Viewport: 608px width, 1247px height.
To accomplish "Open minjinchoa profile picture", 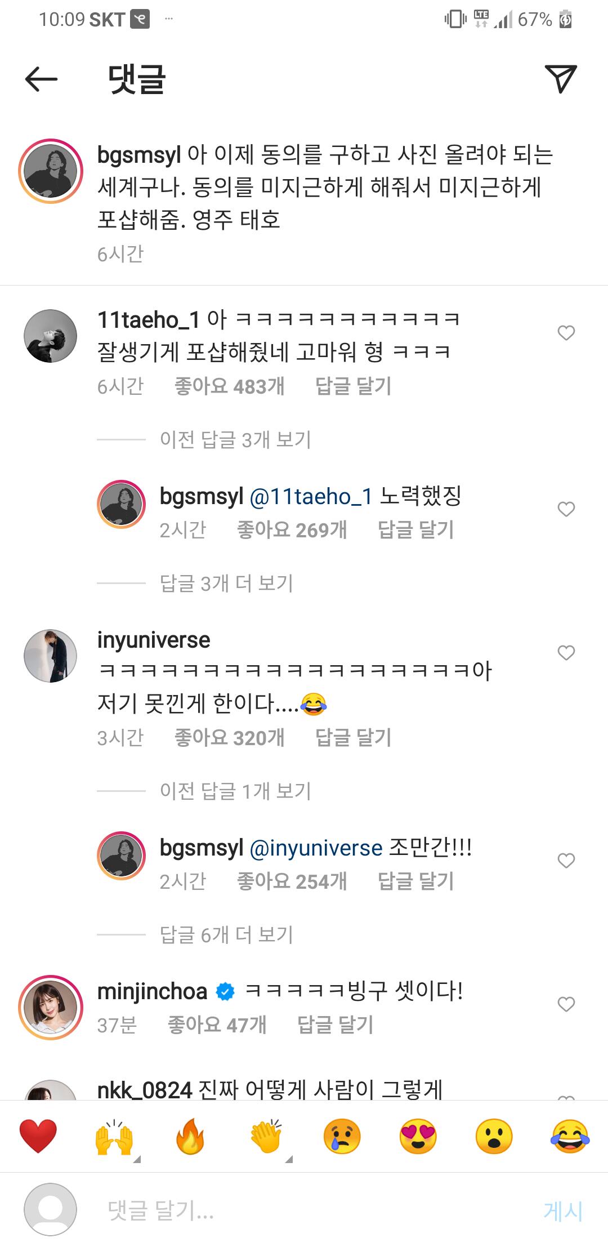I will coord(51,1007).
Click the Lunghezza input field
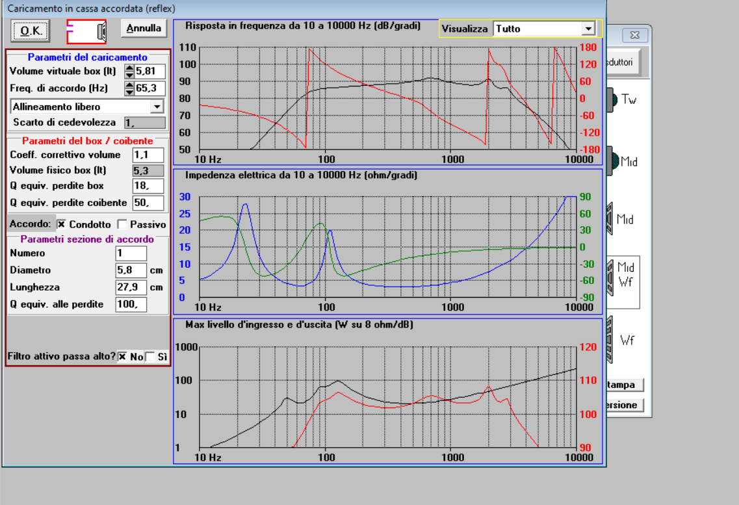 (131, 287)
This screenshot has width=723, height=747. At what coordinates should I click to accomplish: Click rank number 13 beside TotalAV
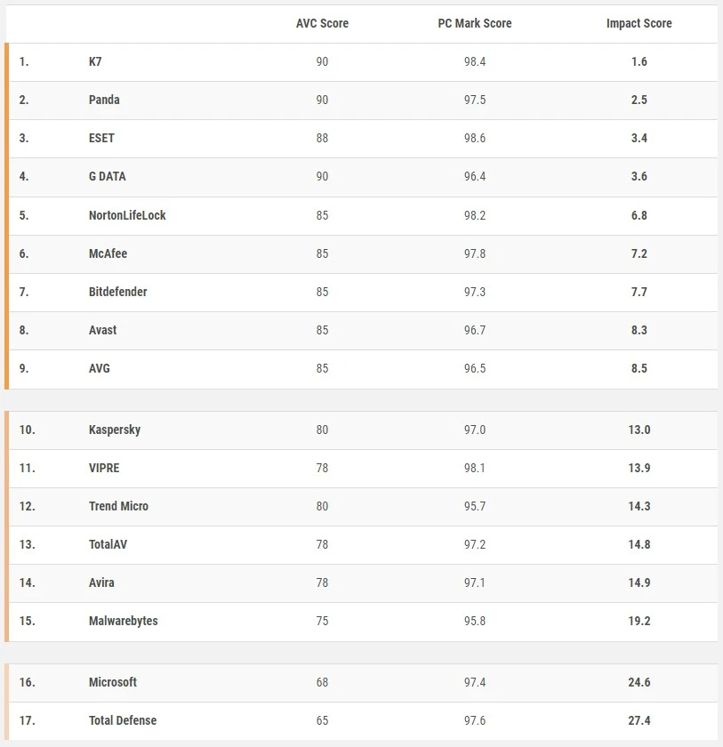click(x=27, y=544)
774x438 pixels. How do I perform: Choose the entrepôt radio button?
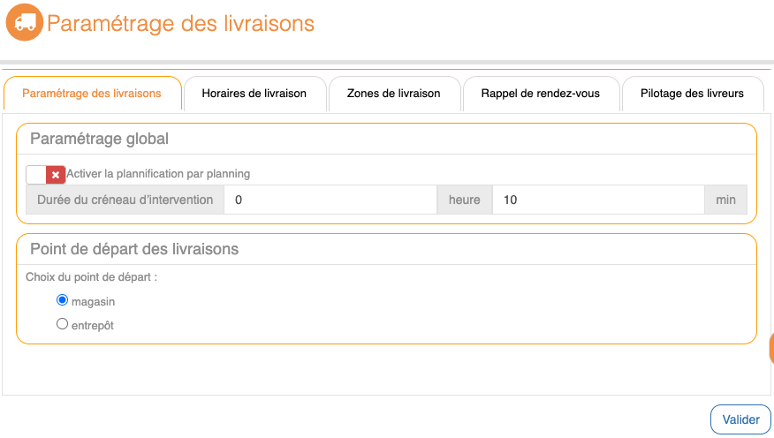point(62,324)
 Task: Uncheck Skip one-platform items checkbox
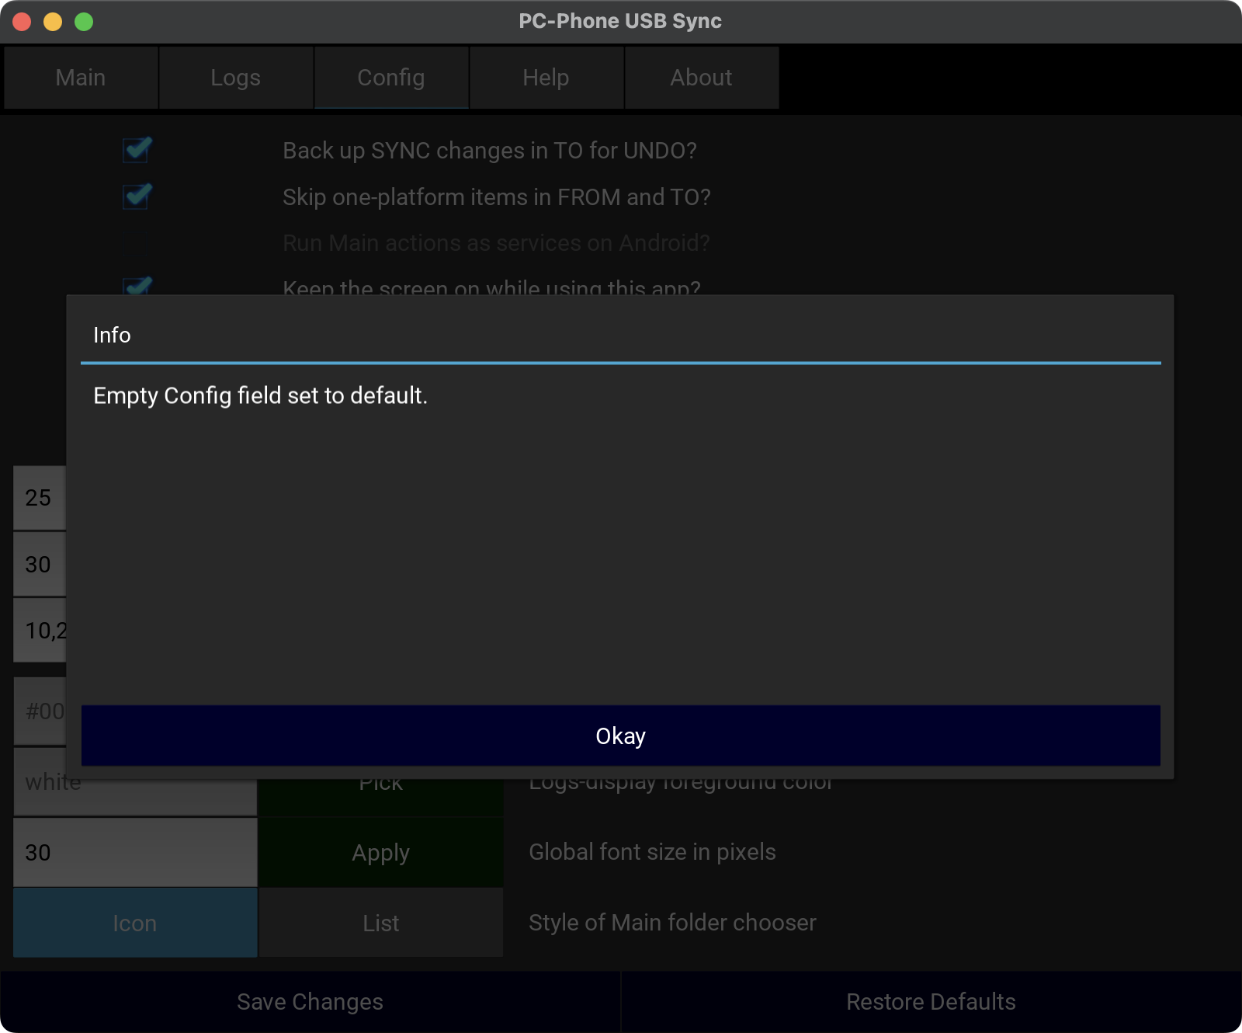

— Given problem —
Put the lines into a JSON list of strings, one string per line with blank lines left out, starting at the line that contains "Click the Lunghezza input field" and stopping after the final line. Leave the pictures out of the answer.

— Reply —
[
  "Click the Lunghezza input field",
  " (131, 287)",
  "This screenshot has width=723, height=747. At what coordinates should I click to accomplish: Click rank number 13 beside TotalAV",
  "click(x=27, y=544)",
  "774x438 pixels. How do I perform: Choose the entrepôt radio button?",
  "point(62,324)",
  " Task: Uncheck Skip one-platform items checkbox"
]